▸ **Do this**
Please rewrite the data below, substituting "Server" for every instance of "Hosting" and keeping all other text unchanged.

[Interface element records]
────────────────
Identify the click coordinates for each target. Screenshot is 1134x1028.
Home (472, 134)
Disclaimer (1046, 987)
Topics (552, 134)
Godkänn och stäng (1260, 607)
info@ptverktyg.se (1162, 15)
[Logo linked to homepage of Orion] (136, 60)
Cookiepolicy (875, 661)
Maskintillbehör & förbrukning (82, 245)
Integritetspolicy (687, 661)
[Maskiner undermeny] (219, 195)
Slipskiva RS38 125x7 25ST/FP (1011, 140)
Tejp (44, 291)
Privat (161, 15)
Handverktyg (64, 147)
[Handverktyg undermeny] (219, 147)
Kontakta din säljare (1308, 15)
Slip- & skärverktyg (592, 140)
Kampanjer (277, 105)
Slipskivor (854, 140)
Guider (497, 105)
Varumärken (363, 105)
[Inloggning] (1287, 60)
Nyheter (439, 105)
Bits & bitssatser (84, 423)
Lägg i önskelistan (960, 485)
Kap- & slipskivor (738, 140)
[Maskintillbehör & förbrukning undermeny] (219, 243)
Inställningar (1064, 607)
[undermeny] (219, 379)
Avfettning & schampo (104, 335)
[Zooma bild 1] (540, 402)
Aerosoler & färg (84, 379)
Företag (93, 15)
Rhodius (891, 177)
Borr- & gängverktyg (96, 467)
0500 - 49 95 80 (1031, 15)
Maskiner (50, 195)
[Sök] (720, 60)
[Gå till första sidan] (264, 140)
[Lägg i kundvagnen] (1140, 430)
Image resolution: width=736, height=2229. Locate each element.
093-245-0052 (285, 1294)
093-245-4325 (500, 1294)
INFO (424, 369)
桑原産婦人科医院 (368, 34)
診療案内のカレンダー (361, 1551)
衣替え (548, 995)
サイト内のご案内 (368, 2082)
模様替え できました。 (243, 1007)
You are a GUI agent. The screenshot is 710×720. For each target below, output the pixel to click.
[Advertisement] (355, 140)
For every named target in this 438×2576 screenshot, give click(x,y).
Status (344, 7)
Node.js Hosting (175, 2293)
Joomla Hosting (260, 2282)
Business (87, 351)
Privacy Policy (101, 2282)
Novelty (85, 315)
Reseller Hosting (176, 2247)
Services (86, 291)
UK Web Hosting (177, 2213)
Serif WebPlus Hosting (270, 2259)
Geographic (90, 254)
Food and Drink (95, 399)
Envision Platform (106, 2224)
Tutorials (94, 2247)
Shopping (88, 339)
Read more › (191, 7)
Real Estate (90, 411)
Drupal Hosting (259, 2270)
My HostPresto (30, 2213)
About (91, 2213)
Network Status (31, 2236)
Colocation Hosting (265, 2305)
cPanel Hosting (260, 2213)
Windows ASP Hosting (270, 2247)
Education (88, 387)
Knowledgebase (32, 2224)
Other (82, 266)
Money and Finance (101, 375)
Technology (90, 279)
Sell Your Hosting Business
────────────────
▸ **Output for this task**
Identify the click coordinates for each target. Screenshot is 1134x1028.
Home (472, 134)
Disclaimer (1046, 987)
Topics (552, 134)
Godkänn och stäng (1260, 607)
info@ptverktyg.se (1162, 15)
[Logo linked to homepage of Orion] (136, 60)
Cookiepolicy (875, 661)
Maskintillbehör & förbrukning (82, 245)
Integritetspolicy (687, 661)
[Maskiner undermeny] (219, 195)
Slipskiva RS38 125x7 25ST/FP (1011, 140)
Tejp (44, 291)
Privat (161, 15)
Handverktyg (64, 147)
[Handverktyg undermeny] (219, 147)
Kontakta din säljare (1308, 15)
Slip- & skärverktyg (592, 140)
Kampanjer (277, 105)
Slipskivor (854, 140)
Guider (497, 105)
Varumärken (363, 105)
[Inloggning] (1287, 60)
Nyheter (439, 105)
Bits & bitssatser (84, 423)
Lägg i önskelistan (960, 485)
Kap- & slipskivor (738, 140)
[Maskintillbehör & förbrukning undermeny] (219, 243)
Inställningar (1064, 607)
[undermeny] (219, 379)
Avfettning & schampo (104, 335)
[Zooma bild 1] (540, 402)
Aerosoler & färg (84, 379)
Företag (93, 15)
Rhodius (891, 177)
Borr- & gängverktyg (96, 467)
0500 - 49 95 80 (1031, 15)
Maskiner (50, 195)
[Sök] (720, 60)
[Gå till första sidan] (264, 140)
[Lägg i kundvagnen] (1140, 430)
Image resolution: width=736, height=2229. Locate each element.
093-245-0052 (285, 1294)
093-245-4325 (500, 1294)
INFO (424, 369)
桑原産婦人科医院 (368, 34)
診療案内のカレンダー (361, 1551)
衣替え (548, 995)
サイト内のご案内 (368, 2082)
模様替え できました。 (243, 1007)
You are a GUI agent. The screenshot is 710×720. For each target below, output the pixel to click.
[Advertisement] (355, 140)
For every named target in this 438×2576 screenshot, give click(x,y).
Status (344, 7)
Node.js Server (175, 2293)
Joomla Server (260, 2282)
Business (87, 351)
Privacy Policy (101, 2282)
Novelty (85, 315)
Reseller Server (176, 2247)
Services (86, 291)
UK Web Server (177, 2213)
Serif WebPlus Server (270, 2259)
Geographic (90, 254)
Food and Drink (95, 399)
Envision Platform (106, 2224)
Tutorials (94, 2247)
Shopping (88, 339)
Read more › (191, 7)
Real Estate (90, 411)
Drupal Server (259, 2270)
My HostPresto (30, 2213)
About (91, 2213)
Network Status (31, 2236)
Colocation Server (265, 2305)
cPanel Server (260, 2213)
Windows ASP Server (270, 2247)
Education (88, 387)
Knowledgebase (32, 2224)
Other (82, 266)
Money and Finance (101, 375)
Technology (90, 279)
Sell Your Server Business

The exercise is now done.